GirlWhoIsLearning Sun 02-Aug-20 18:52:49

I definitely don’t expect to be patted on the back (yes, that’s still me, I felt compelled to cut the accidental extra ‘s’ from my username). In fact I do think I was in the wrong, but to me it just goes to show I can’t do interaction and should stop trying to save myself the trouble.

Sssloou Sun 02-Aug-20 18:56:54

It really isn’t you Girl

GirlWhoIsLearning Sun 02-Aug-20 19:32:26

Thank you.

hustler2020 Sun 02-Aug-20 19:35:14

i think you did the right thing i would want to know unfortunately you're damned if you do damned if you don't!!

ichifanny Sun 02-Aug-20 19:41:06

Hi Girls you didn’t do anything working as such perhaps you delivered it on the way she thought you took pleasure in telling her ? Just a thought , I know you maybe didn’t intend it that way . Also the way you speak of how you are you reminds me of Saga Noren in The bridge , she has Asperger’s syndrome , I know it’s fiction but I remember thinking she was a good depiction of high functioning autism .
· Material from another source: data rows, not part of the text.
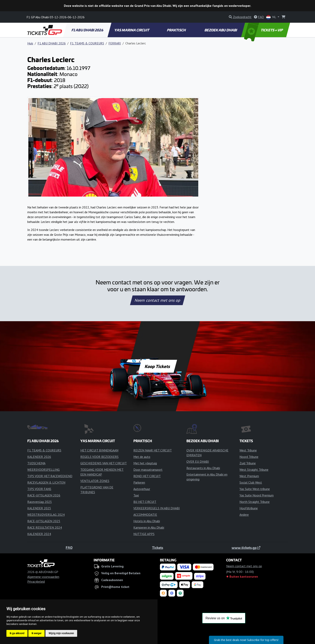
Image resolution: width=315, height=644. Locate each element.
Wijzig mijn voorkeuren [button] (61, 633)
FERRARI (115, 43)
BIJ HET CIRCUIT (145, 502)
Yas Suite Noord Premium (257, 495)
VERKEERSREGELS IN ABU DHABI (157, 508)
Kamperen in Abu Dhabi (149, 528)
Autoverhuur (142, 489)
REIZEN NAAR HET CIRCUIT (153, 450)
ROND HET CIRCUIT (147, 476)
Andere (244, 514)
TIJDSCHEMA (36, 463)
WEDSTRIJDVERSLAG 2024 (46, 514)
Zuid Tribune (248, 463)
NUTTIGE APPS (144, 534)
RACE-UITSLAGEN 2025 (44, 521)
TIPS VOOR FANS (39, 489)
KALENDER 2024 (39, 534)
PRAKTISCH (176, 30)
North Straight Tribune (255, 502)
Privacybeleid (36, 582)
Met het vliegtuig (145, 463)
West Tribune (248, 450)
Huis (30, 43)
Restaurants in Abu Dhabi (203, 468)
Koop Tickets (157, 366)
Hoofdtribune (249, 508)
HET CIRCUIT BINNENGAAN (99, 450)
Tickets (158, 548)
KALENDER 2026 (39, 457)
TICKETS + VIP (264, 30)
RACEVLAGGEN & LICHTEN (46, 482)
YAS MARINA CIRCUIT (132, 30)
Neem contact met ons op (157, 300)
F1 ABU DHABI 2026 (87, 30)
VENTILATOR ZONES (95, 481)
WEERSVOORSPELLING (43, 470)
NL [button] (272, 17)
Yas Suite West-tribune (255, 489)
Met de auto (142, 457)
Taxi (136, 495)
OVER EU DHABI (198, 462)
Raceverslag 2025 (39, 502)
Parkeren (139, 482)
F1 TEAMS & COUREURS (87, 43)
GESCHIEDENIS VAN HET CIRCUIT (103, 463)
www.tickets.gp (246, 548)
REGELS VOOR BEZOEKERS (99, 457)
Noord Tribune (249, 457)
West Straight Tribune (254, 470)
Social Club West (251, 482)
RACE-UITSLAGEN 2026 (44, 495)
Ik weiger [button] (36, 633)
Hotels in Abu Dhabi (147, 521)
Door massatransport (148, 470)
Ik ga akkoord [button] (17, 633)
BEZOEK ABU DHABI (221, 30)
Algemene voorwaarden (43, 577)
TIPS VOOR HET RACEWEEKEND (50, 476)
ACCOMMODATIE (145, 514)
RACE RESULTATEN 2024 (44, 528)
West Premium (249, 476)
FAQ (69, 548)
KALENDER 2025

Whathewhatnow Sun 02-Aug-20 19:49:34

Are you 100% sure you are a psychopath??? grin Doesnt sound likely at all. ASD sounds much more likely.

Did anyone show you emotional connection and intimacy growing up?? Some people find intimacy incredibly hard because they have had no practice.

Aquamarine1029 Sun 02-Aug-20 20:11:40

Are you 100% sure you are a psychopath???

Exactly, and no, I don't think the op is. If they were, they wouldn't even care what their friend feels and they wouldn't have bothered to write this pist. It wouldn't even occur to them to get an "outsider's" input. Psychopaths simply don't care what other people think or feel.